The combination of constraints in accessing fresh water and the stress the mankind is building on the planet are causing the mess on water situation across the globe.

Instead of coordinating with the nature on sustenance, we are challenging the same through our intelligence in the name of science and technology.

Instead of preserving the fresh water and optimizing its utilization we have moved to Ocean for solution. Desalination has been the answer for the nature’s fury though desalination has been an expensive proposition and also energy dependent.

By this we are again aggravating the global warming.

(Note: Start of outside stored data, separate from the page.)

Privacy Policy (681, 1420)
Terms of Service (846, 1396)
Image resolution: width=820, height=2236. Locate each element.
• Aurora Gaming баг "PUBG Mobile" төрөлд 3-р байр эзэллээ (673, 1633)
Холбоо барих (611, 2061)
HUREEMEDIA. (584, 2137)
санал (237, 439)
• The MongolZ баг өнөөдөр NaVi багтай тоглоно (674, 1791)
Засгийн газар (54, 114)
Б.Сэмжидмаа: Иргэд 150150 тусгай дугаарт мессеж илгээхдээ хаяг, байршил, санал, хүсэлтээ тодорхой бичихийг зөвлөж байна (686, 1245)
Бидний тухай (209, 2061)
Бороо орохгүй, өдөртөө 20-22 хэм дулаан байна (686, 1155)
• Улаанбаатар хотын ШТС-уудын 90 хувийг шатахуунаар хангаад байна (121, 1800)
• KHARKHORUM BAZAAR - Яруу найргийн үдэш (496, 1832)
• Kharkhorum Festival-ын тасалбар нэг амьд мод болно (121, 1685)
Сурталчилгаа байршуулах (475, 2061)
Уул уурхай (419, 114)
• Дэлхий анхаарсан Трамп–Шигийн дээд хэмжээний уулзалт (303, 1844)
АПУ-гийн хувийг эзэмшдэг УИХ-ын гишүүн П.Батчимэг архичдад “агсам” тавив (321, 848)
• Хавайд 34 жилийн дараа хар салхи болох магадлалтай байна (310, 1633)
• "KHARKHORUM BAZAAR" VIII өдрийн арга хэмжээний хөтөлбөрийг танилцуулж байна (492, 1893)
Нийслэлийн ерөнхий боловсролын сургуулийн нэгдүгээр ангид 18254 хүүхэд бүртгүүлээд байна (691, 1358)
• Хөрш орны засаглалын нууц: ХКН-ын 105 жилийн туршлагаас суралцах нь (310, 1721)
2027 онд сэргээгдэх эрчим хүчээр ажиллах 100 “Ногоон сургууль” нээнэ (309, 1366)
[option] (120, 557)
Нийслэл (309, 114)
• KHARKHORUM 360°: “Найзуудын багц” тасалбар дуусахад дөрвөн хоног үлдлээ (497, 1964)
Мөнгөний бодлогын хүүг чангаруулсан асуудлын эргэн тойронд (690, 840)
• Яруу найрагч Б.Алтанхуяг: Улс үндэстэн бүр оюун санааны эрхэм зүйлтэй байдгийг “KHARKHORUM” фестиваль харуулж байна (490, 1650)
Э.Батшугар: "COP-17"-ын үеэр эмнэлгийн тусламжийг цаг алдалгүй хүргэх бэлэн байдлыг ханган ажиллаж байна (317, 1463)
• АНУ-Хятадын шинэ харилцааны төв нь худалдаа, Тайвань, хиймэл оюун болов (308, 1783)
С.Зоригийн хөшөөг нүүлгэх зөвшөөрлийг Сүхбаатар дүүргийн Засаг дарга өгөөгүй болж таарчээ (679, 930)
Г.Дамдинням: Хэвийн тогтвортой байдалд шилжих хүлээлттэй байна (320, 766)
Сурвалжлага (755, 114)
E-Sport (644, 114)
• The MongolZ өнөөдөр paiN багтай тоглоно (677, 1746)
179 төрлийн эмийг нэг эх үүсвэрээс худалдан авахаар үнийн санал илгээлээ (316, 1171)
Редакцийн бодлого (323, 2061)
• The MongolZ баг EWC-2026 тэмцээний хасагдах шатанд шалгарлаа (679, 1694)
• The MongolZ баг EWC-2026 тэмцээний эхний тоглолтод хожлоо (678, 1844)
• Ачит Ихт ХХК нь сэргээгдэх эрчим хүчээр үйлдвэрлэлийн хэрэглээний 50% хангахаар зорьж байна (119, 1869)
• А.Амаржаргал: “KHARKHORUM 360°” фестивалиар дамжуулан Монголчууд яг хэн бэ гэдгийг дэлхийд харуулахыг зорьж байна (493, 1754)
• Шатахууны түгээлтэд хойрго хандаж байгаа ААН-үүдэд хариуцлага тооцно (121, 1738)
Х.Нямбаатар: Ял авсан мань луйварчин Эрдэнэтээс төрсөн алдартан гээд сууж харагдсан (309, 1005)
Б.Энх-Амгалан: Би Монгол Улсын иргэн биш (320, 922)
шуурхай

Desalination remains an energy-hungry industry relying almost entirely on fossil fuels. Consequently, only rich nations or countries with abundant and cheap domestic energy supplies have been able to effectively deploy the technology. To date, that list includes Saudi Arabia (the world leader in desalination by volume), the United Arab Emirates, the United States, Australia, Israel, and increasingly, China and India.


Greening the Water for Sustenance:

We have a responsibility to our future generation. The responsiveness on Water and Energy Security comes from the way we align ourselves to the nature for sustainability.

Water harvesting through rivers, ponds and lakes should be mandated globally across Cities, Towns and Villages depending upon the density of Population

Every constructed building should have rain water harvesting system as part of the building plan

Every Building should have a compulsory Water Recycling plant to treat waste water and Sewage water for reuse

Every building across the world should move towards solar and LED lighting solutions progressively but within a time frame of 5 -10 years depending upon the affordability.


Nations should encourage people to invest on domestic Water and Energy Security and incentivize, through cut on future taxes or deferred social benefits apart from easy capital support to build infrastructure.

Conventional energy based desalination should give way to solar powered desalination for environmental sustainability.  

There is a collective responsibility on the part of People and the State to get away from the precarious situation or else water can become proximity cause for the next war across the world.